■ WHAT YOU ARE ASKED TO DO ■
As the answer, return precisely the lines from the one containing "Click 下载装箱单至PDA button" to the final line of the material below, inclusive, and omit every picture.

■ THE DATA ■

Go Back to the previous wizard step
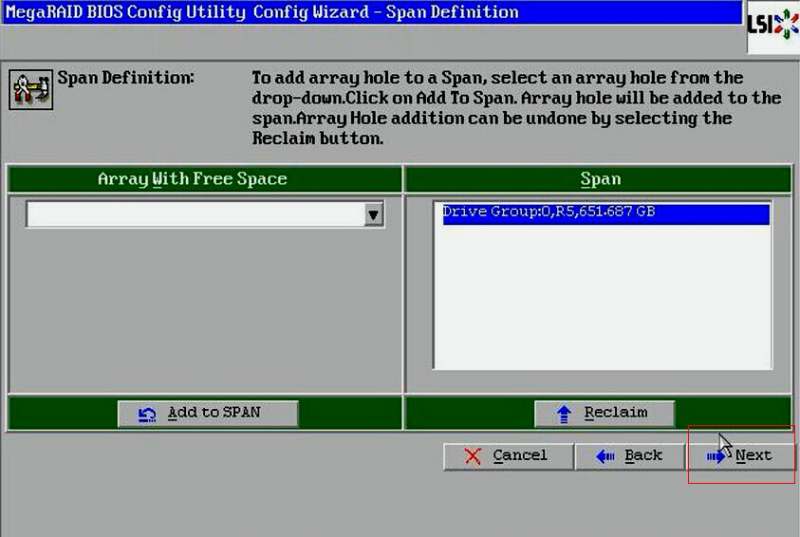 [630, 456]
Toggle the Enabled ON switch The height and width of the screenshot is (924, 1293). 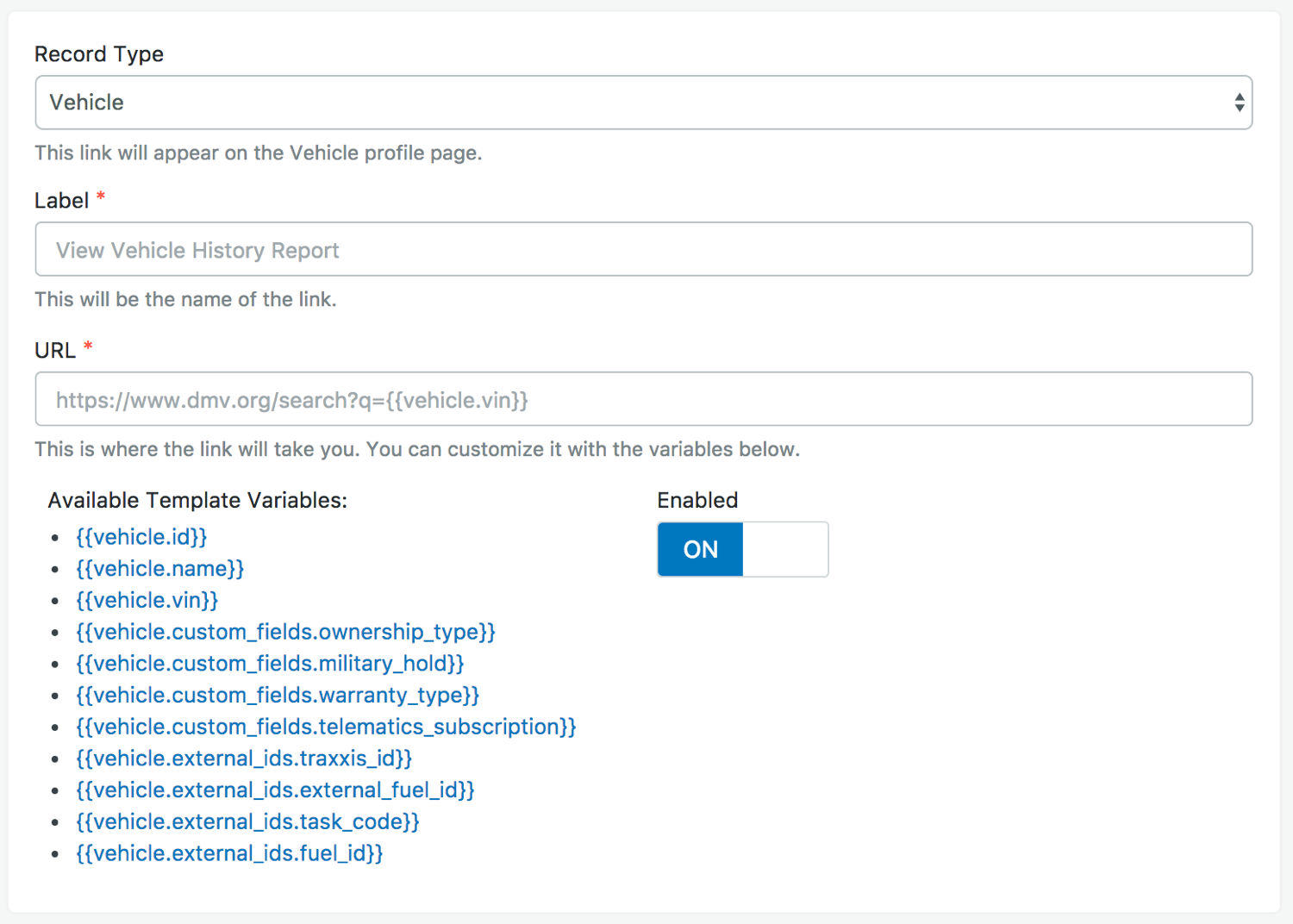tap(700, 549)
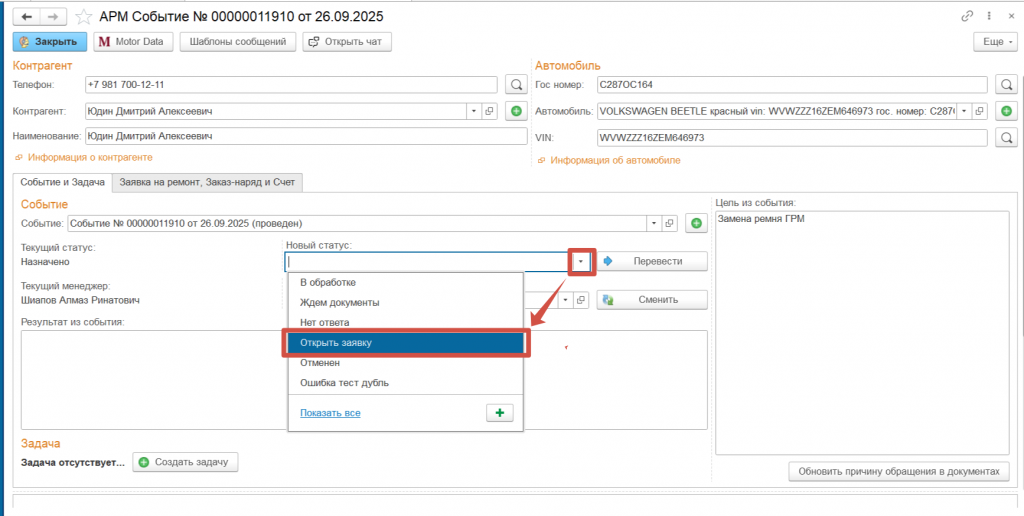Open the Еще menu dropdown
Image resolution: width=1024 pixels, height=516 pixels.
pos(995,42)
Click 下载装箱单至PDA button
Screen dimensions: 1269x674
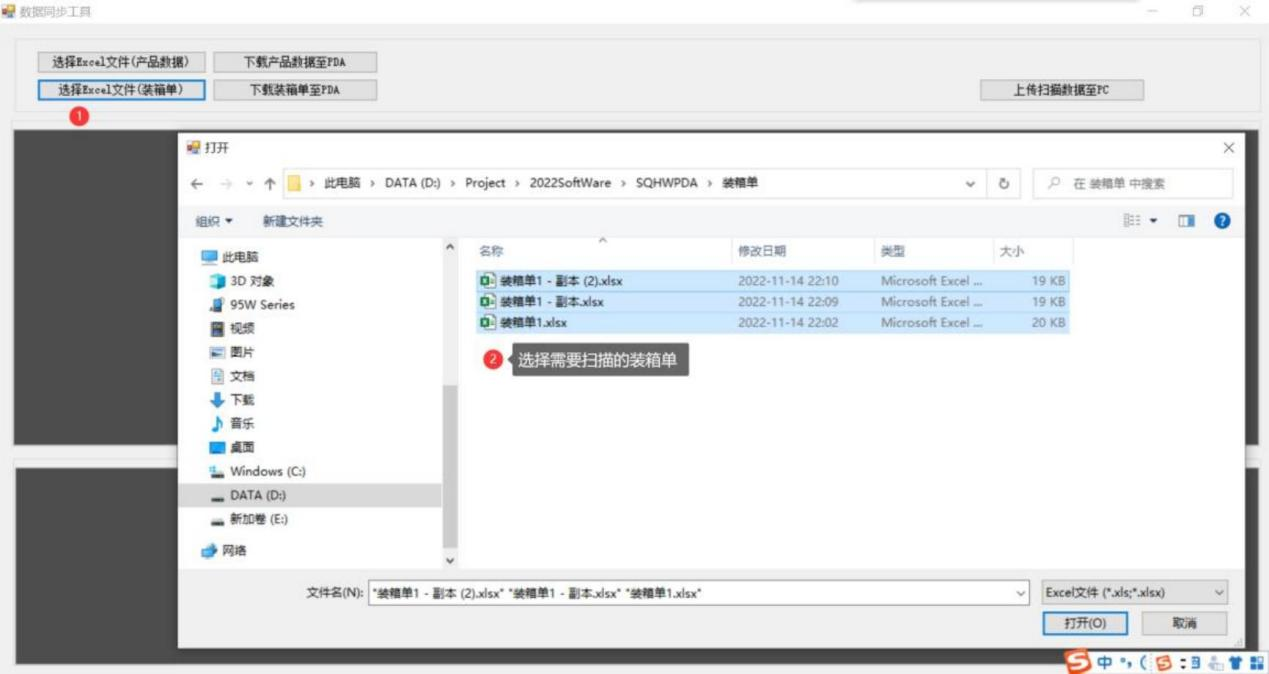click(x=295, y=90)
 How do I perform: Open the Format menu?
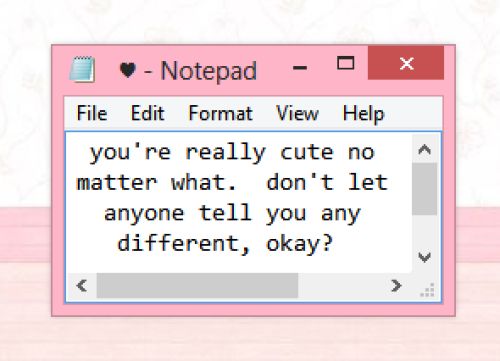[x=220, y=113]
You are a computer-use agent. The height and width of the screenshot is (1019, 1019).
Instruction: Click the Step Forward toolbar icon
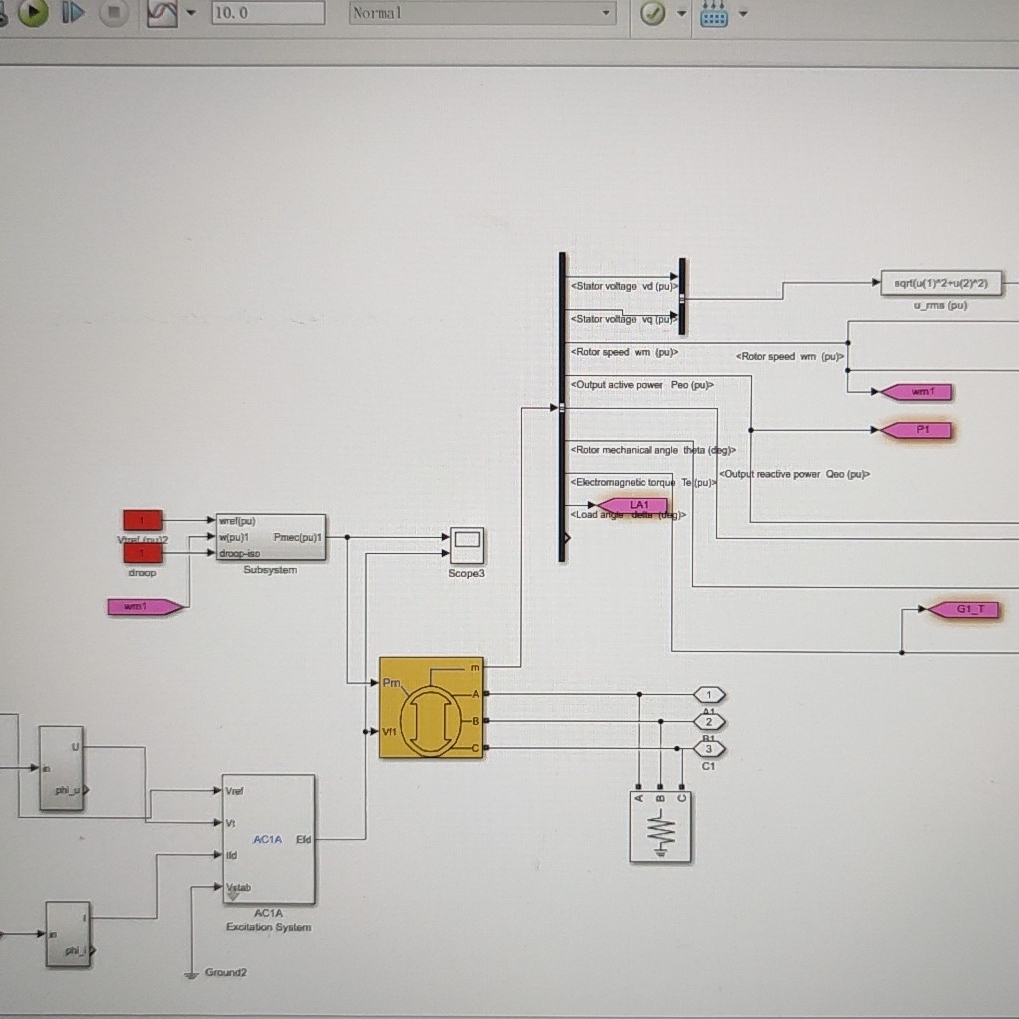[72, 14]
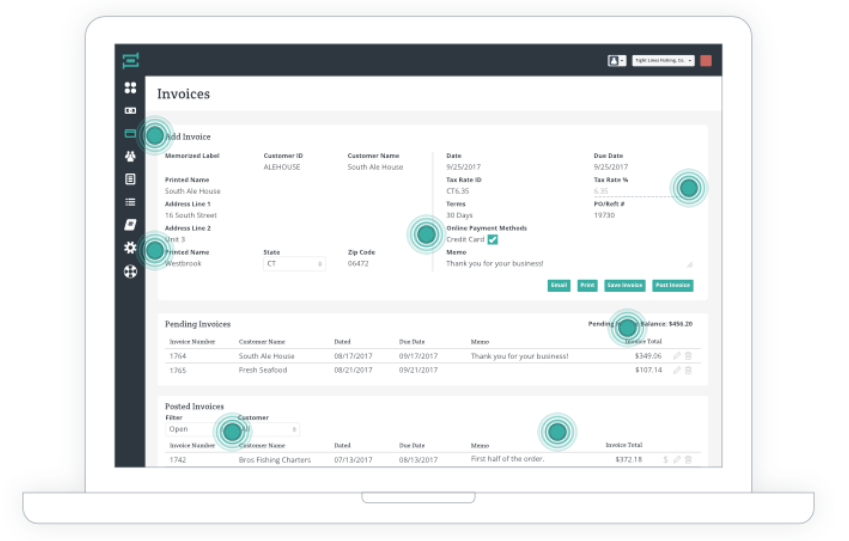Open the dashboard grid icon in sidebar
The height and width of the screenshot is (541, 849).
coord(130,88)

■ REPLY TO THE TASK ■
Click 下载装箱单至PDA button
Screen dimensions: 1269x674
click(x=295, y=90)
 How do I perform: Open the Format menu?
[x=220, y=113]
You are a computer-use agent. The height and width of the screenshot is (1019, 1019).
Instruction: Click the Step Forward toolbar icon
[72, 14]
Open the dashboard grid icon in sidebar
The height and width of the screenshot is (541, 849).
coord(130,88)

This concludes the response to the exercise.